Я поверил этой истории без единого сомнения, от начала и до конца. Я однажды переводил несколько песен из собрания Вука Караджича, сербский эпос. Одна была про то, как девушка из знатной семьи вышла замуж за короля, не помню какого, какого-то не очень убедительного - динарского? далмацкого? Через некоторое время два младших брата, совсем еще дети, поехали навестить сестру. Она их увидела издали, из окна дворца, и говорит мужу: давай их убьем. Муж, в общем, не против, но его смущает, что скажут короли валашский, венгерский и венецианский. Тогда давай выколем им глаза. Король говорит: это другое дело,и выкалывает. Те садятся на своих лошадей и отправляются домой. Отец видит их приближение, выходит за ворота встретить. В это время с одного из них падает шапка, они спешиваются, шарят руками по земле, не могут найти, и тогда отец говорит матери, что их ослепили, и мать плачет... Художественный пуант упавшая шапка, к этому вся песня идет и на этом достигает эмоционального пика. Но на меня не сравнить насколько сильнее произвела впечатление сестрица: "Давай их убьем. Нет? Тогда давай выколем глазки". Никакой мотивировки, на ровном месте. Я в ту минуту подумал, что это такая условность, свойственная эпосу вообще, а сербскому в особенности. Но когда Драго рассказывал про летчика, я, подготовленный песней про ни за что ни про что изувеченных братичках, не только без оговорок принял на веру его слова, но и, убежденный его рассказом, понял, что факт, по поводу которого была сложена песня, абсолютно правдив и тем самым историчен.
Но это было вступление, я ждал главного сюжета. После войны он занял место и в политике, и в руководстве Югославии. Разумеется, не первостепенное, однако имя его повторялось в газетах, и у публики, в общем, было представление о том, кому оно принадлежит. Он был убежденный сталинист, думал то же, что Кожев говорил Берлину: что в массе своей люди - славяне во всяком случае - косны, добра своего не знают, как африканские дикари, и к лучшему - для них же лучшему - их надо тащить за шкирку, подгонять штыками, давать острастку пулями, настоящими. Только Кожев выкладывал это полуиронически, а Драго совершенно серьезно и безжалостно. Когда Тито порвал со Сталиным, он порвал с Тито, во всеуслышание объявил об его измене и был тотчас посажен.
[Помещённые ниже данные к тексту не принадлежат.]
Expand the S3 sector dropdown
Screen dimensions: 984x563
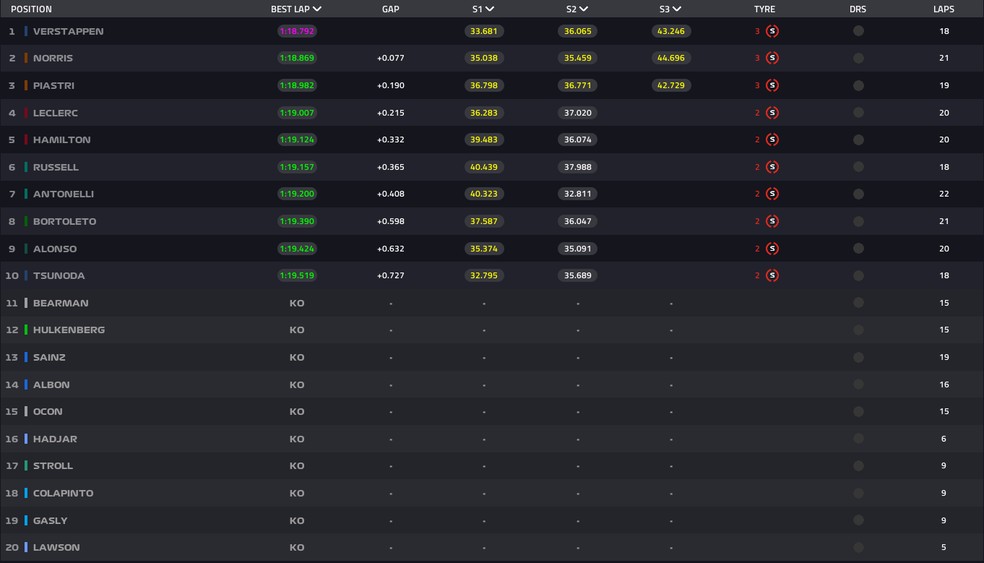click(x=677, y=9)
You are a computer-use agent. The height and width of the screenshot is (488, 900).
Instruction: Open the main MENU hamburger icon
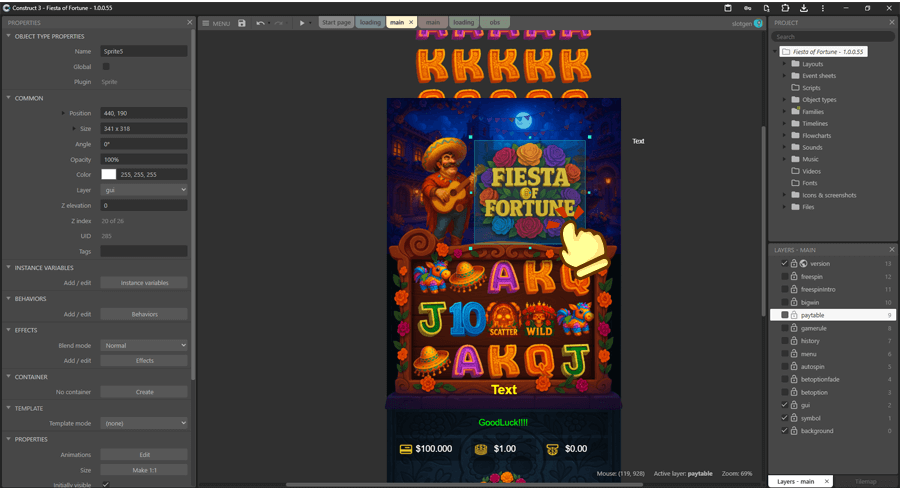[x=206, y=23]
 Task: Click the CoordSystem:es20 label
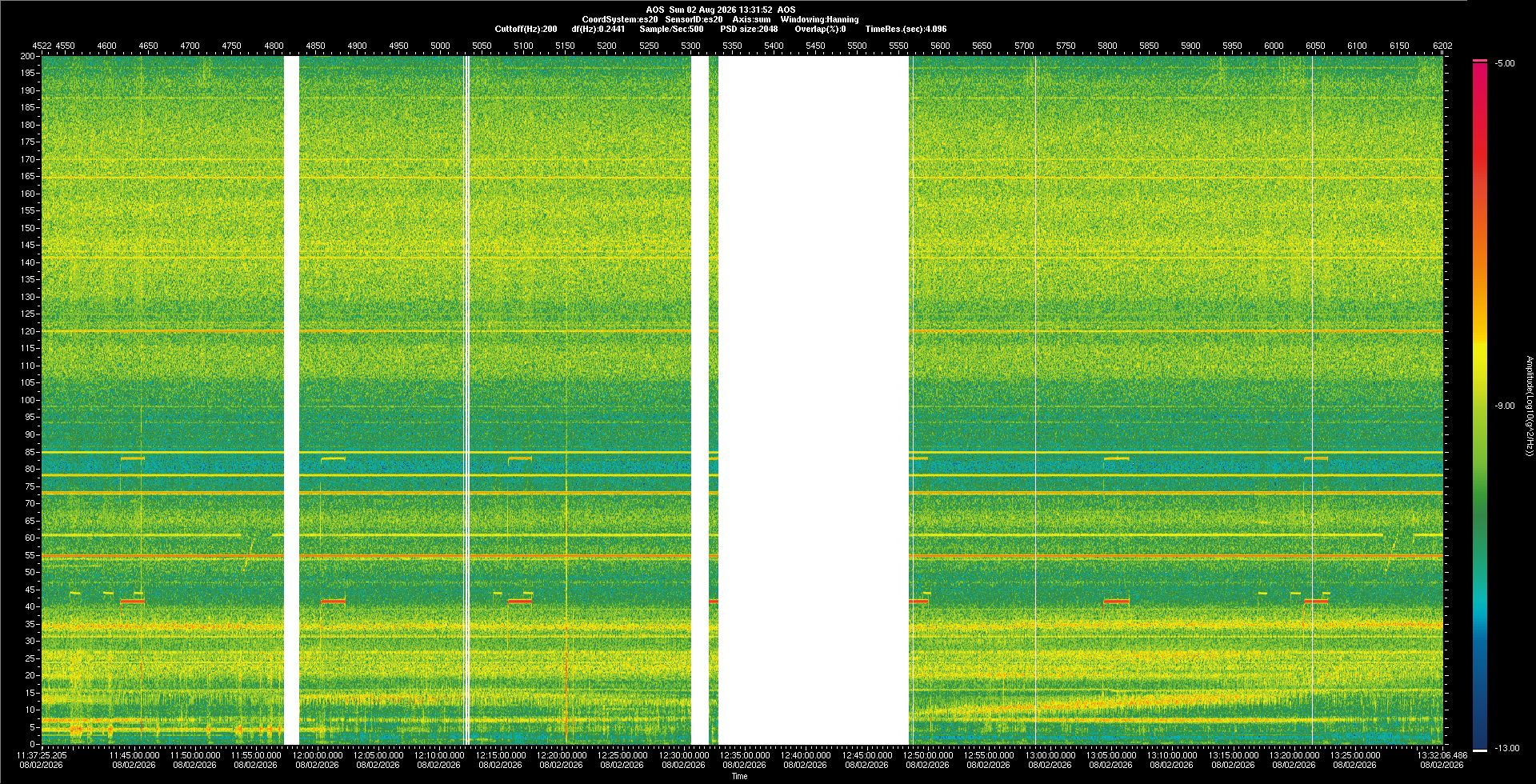[619, 19]
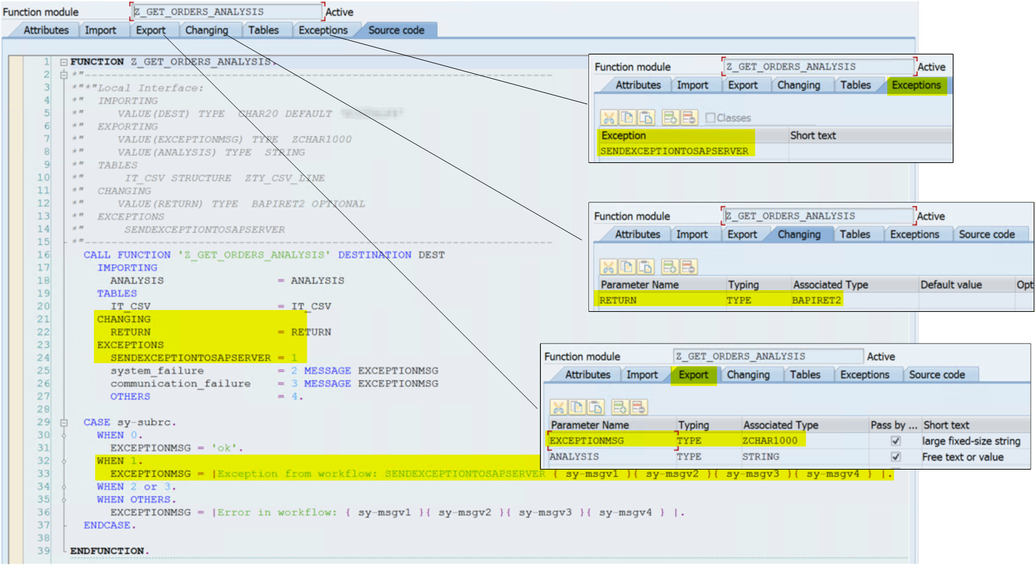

Лагерь, как и следовало ожидать, был один из тех самых кошмарных, голодных, безводных, о которых потом написали, и мир в очередной раз попытался и в очередной раз не нашел сил ужаснуться. Там били чудовищно, унижали чудовищно, попросту истребляли, но его, то ли по указанию из центра, то ли за ненависть к ним, за непримиримость, то ли потому, что в таком месте иначе нельзя, били, унижали и уничтожали, как звери зверя. Целый день под палящим солнцем он ударял кайлом по каменной скале, а между вечерней кормежкой и отбоем должен был брать лопату и спускаться в выгребную яму отхожего места, прямо под вырезанные в дощатом помосте дыры, в которые другие зеки продолжали справлять нужду и в те полчаса, когда он их испражнениями наполнял ведро, чтобы передать такому же, как он, животному, стоящему наверху.